# GIAN 9b: Building Networks

## 1. Setting up the data

This step takes a long time. You can skip it and just import the data in *step 2*.

We will use spaCy to tokenize the text, remove all the punctuation, and then save the data again in json format. In our new format, each piece of raw text will be replaced by a list of lemma's.

In [None]:
import json
import spacy
from collections import *
from itertools import *
from math import log
import en_core_web_sm

In [None]:
nlp=en_core_web_sm.load(disable=["parser","ner"])
def extract_lemmas(pipeline, s):
    return([word.lemma_ for word in pipeline(s) if word.pos_ is not 'PUNCT'])

In [None]:
with open("language_log.json", "r", encoding="utf-8") as f_in:
    posts=json.load(f_in)

In [None]:
from tqdm import tqdm_notebook as progress

for post in progress(posts, desc="Processed"):
    post['title']=extract_lemmas(nlp, post['title'])
    post['entry']=extract_lemmas(nlp, post['entry'])
    for comment in post.get('comments',[]):
        comment['body']=extract_lemmas(nlp, comment['body'])

In [None]:
with open("language_log_processed.json", "w", encoding="utf-8") as f_out:
    json.dump(posts, f_out, ensure_ascii=False)

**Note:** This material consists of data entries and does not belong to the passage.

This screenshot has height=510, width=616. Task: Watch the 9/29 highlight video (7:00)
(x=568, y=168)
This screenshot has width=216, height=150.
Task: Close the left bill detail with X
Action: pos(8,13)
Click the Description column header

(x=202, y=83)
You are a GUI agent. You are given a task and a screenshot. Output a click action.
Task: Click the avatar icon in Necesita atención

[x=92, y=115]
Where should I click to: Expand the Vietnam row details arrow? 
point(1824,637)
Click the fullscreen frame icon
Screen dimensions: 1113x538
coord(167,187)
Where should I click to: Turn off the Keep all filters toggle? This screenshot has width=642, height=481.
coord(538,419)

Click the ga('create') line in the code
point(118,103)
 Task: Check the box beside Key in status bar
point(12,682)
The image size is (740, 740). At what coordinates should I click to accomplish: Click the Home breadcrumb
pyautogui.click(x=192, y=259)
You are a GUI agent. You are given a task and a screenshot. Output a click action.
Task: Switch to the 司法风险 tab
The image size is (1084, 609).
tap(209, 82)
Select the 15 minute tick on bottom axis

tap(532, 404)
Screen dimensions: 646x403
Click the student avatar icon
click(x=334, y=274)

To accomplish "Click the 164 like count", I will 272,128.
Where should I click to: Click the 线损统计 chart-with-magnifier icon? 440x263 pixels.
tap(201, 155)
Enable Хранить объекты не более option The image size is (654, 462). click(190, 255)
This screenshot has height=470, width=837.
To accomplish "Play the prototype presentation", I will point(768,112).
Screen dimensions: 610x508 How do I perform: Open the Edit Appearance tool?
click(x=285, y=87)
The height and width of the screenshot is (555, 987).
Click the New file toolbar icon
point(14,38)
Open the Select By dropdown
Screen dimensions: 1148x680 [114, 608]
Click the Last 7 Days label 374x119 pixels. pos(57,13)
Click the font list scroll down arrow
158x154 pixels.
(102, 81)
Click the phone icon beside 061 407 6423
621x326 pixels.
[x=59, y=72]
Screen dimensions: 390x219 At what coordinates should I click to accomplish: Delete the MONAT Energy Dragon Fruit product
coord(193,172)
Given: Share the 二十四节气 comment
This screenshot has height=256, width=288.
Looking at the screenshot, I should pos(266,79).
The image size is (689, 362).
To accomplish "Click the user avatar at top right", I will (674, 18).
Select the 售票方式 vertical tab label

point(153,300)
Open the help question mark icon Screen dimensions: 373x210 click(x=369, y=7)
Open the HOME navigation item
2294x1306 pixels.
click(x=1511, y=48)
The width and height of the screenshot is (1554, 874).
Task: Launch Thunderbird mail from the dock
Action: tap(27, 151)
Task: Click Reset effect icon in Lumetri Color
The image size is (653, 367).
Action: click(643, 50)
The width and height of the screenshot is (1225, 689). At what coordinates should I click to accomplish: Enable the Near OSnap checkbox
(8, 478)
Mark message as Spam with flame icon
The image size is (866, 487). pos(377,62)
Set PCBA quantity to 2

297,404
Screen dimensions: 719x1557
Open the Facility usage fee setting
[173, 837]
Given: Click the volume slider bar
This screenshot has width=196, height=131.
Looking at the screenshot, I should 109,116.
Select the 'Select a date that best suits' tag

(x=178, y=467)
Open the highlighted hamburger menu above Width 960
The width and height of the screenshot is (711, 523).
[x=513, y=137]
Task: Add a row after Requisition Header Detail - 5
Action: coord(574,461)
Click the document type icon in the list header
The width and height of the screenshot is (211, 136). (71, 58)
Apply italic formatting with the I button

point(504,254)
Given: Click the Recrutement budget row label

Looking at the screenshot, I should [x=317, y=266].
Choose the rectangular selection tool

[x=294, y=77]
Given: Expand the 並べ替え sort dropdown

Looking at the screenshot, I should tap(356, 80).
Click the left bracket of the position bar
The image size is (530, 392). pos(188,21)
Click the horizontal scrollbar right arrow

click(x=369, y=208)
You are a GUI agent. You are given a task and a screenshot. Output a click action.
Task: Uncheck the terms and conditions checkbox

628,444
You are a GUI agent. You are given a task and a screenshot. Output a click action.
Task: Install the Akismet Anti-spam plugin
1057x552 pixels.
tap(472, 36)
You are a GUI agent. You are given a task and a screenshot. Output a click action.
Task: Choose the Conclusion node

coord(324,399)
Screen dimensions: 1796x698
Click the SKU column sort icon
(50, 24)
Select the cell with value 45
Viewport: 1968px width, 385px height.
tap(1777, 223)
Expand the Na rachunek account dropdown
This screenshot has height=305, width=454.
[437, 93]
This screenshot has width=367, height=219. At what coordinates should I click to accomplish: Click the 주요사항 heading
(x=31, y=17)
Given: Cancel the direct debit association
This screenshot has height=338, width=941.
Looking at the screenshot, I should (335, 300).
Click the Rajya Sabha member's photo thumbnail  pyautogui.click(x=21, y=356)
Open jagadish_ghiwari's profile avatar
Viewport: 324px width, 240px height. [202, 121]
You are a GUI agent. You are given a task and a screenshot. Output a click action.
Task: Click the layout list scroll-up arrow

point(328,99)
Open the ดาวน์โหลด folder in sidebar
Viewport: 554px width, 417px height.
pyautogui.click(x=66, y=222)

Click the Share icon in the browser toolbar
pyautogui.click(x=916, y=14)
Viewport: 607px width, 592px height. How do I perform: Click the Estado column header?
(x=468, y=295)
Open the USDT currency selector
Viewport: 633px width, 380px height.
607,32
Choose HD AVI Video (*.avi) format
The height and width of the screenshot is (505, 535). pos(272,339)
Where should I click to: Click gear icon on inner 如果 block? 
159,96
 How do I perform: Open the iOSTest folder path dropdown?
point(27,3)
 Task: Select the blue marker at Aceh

## 2. Setting up simple networks

In [None]:
# install networkx if you haven't done so yet
!pip install networkx

In [None]:
import networkx as nx
import matplotlib.pyplot as plt

In [None]:
# first let's import our processed data again
with open("language_log_processed.json", "r", encoding="utf-8") as f_in:
    posts=json.load(f_in)

As our first exercise, let's make a simple Graph where we connect commenters together when they comment on the same post.

We will only use commenters who commented more than 100 times in total

In [None]:
commenters=Counter([comment['author'] for post in posts for comment in post.get('comments',[])])

In [None]:
frequent_commenters=set([commenter for commenter,comment_frequency in commenters.items() if comment_frequency>=100])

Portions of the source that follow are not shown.